2006/8/4初回放送、50分、撮影:富永真太郎、リサーチャー:吉岡五月、コーディネーター:渡部雅博/大植満、ディレクター:津田恭司、制作統括:棚谷克巳/桜井均
ラテンアメリカシリーズの第2回。当初の放送予定は7月7日に第1回、7月21日に第2回で、恐らく第2回のラストでは「7月2日に行われたメキシコ大統領選でも左派系が勝ちました。万々歳!」で締めるつもりだったと推測されるが、第1の誤算は、7月7日の放送が北朝鮮ミサイル緊急特番に差し替えとなり、本シリーズの放送が約2週間ずつずれたこと。第2の誤算は、メキシコ大統領選で左派系候補が敗北したこと。NHK左派には残念な結果。

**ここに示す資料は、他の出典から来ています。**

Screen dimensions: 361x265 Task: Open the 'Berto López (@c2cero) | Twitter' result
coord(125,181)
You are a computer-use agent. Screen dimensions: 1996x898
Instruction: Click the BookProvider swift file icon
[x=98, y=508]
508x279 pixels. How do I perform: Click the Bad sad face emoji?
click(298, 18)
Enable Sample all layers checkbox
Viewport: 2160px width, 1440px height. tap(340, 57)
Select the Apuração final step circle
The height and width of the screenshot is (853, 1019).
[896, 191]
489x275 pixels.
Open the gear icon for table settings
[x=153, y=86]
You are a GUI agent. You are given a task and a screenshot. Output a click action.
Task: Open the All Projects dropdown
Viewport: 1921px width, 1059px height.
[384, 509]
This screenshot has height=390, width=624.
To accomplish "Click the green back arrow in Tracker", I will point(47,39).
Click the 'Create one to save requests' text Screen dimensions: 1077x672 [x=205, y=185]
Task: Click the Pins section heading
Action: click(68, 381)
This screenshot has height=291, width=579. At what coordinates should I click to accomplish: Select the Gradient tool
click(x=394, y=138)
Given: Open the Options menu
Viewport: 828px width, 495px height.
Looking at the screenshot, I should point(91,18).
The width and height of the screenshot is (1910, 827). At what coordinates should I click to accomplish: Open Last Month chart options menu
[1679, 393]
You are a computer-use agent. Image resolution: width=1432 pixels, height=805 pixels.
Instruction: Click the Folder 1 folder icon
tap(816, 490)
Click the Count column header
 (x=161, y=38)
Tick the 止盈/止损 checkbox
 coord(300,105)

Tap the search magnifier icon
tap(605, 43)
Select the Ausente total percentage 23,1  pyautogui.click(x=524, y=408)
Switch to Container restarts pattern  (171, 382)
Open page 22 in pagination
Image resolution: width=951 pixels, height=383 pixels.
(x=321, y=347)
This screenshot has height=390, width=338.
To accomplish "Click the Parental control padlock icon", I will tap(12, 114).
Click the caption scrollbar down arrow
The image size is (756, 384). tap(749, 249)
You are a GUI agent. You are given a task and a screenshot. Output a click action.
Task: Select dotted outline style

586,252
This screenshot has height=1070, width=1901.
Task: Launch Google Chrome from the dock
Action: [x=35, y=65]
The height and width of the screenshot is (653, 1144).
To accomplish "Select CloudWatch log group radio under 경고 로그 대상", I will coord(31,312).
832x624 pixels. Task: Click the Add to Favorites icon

放送前の仮タイトルは「世界最悪の格差社会を克服せよ」だったが、元々「格差社会」を示す英単語はない。メディアが作った日本固有の流行語なのだから、当然といえば当然。今は“gap-widening society”というらしいが、これは最近日本人学者が考えた造語。なので、海外紹介番組に「格差社会」という言葉が出てくると、NHK-BS1で通訳放送しているフランス2のニュースに「敏感肌」という訳語が出てきたくらいの違和感がある。そもそも中南米社会を表すには「階級社会」や「不平等社会」など長い歴史を持つ的確な単語がある。せっかくラテンアメリカを取材したのだから、ラテンアメリカラテンアメリカのまま扱えば良いのに「流行っている『格差社会』という言葉を使って、イマドキっぽく飾ってみましょうか」という制作者の志の低さが残念。確か10年位前、日本の行革が叫ばれてた頃、日本中のメディアが「ニュージーランドの民営化は素晴らしいったら素晴らしい」を連呼していたと記憶しているが、今では悪しき新自由主義の象徴みたいになっている。参考にもならない他国の例を引っ張ってきて「それに比べて日本は…」方式は止めた方が賢明だと思う。